### Activity
In the material below, count the lines where the word "Task" appears. Nothing but the number, please.

┌──

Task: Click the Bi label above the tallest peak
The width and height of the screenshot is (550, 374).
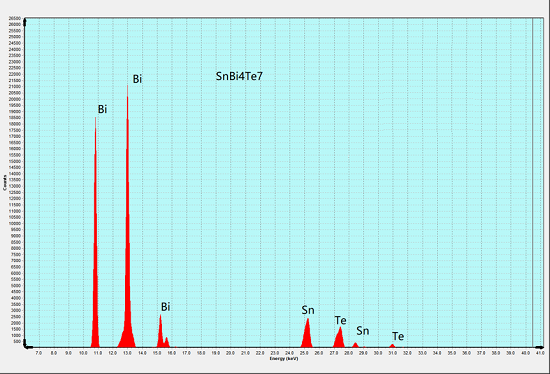Action: coord(137,79)
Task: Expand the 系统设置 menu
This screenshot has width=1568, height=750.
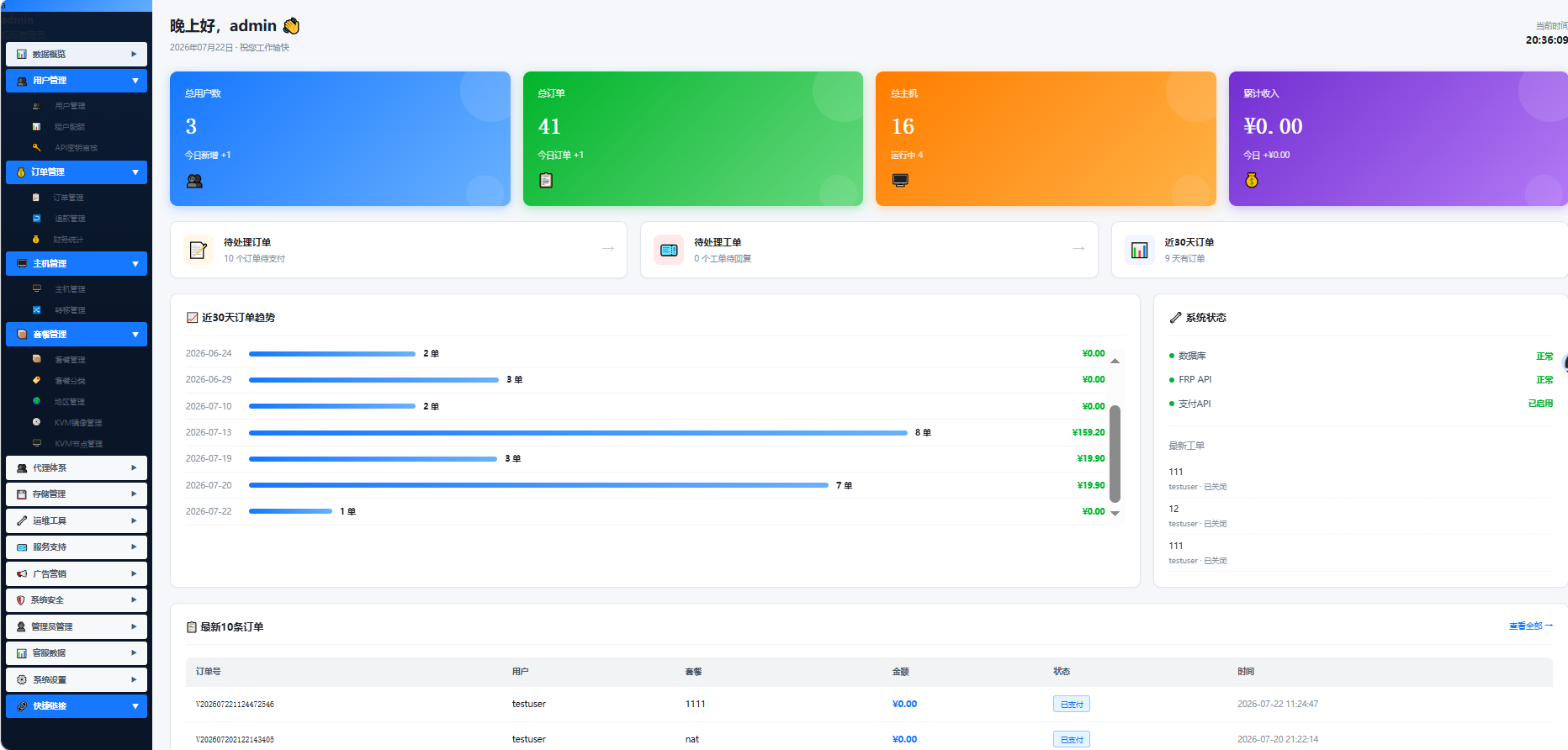Action: (x=77, y=679)
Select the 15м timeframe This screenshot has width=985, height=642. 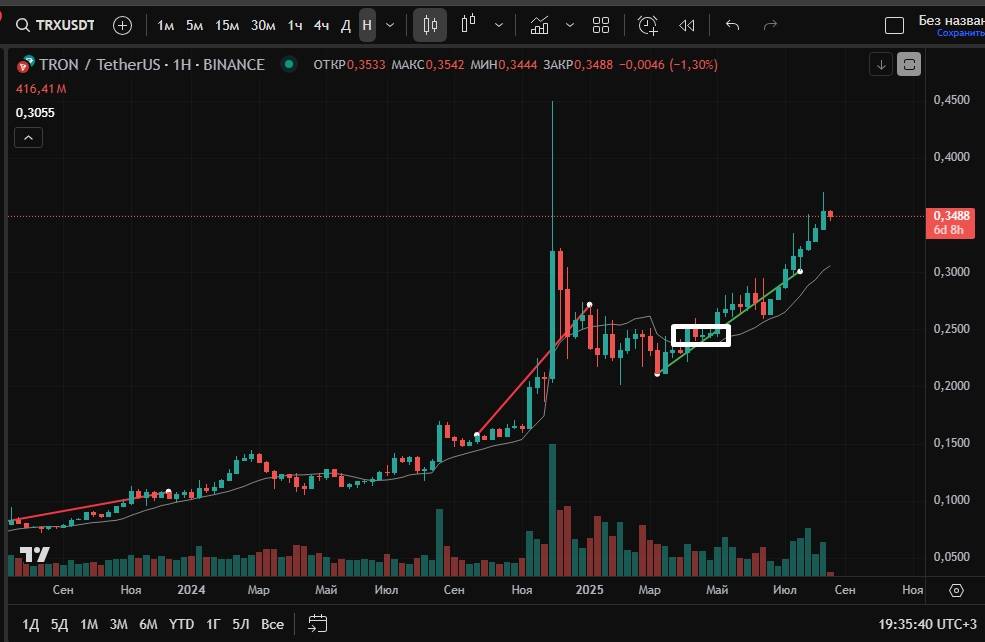click(x=227, y=25)
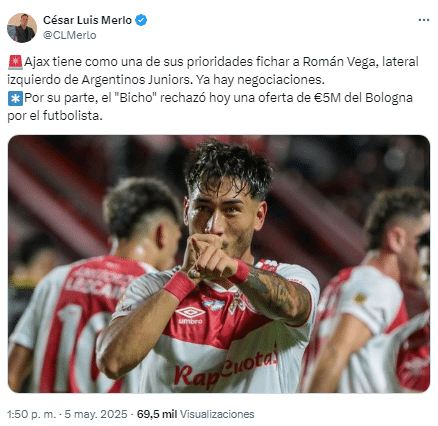Click the tweet text mentioning Román Vega

click(213, 71)
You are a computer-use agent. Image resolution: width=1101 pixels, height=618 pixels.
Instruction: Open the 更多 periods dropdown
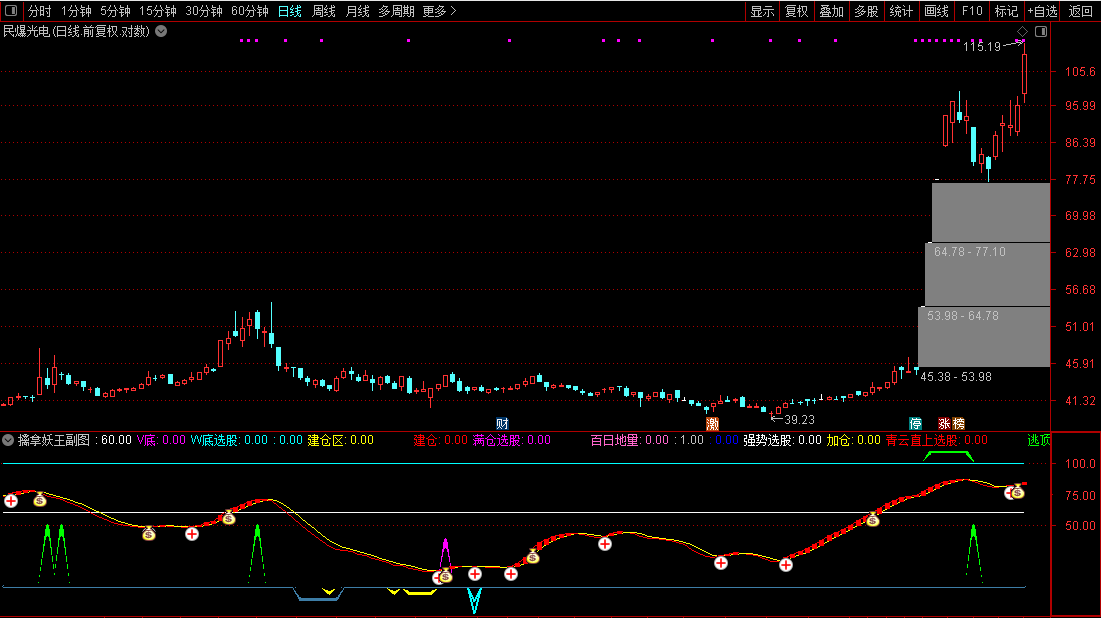tap(439, 11)
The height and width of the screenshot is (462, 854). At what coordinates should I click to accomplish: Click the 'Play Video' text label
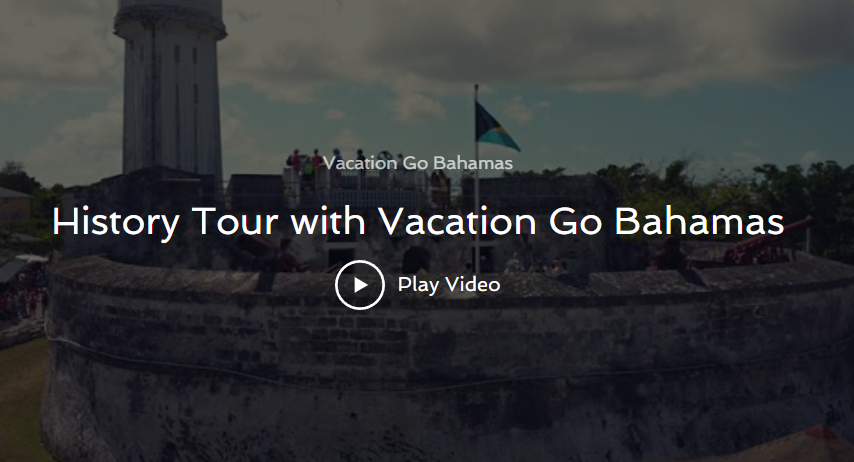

└──

### Result
2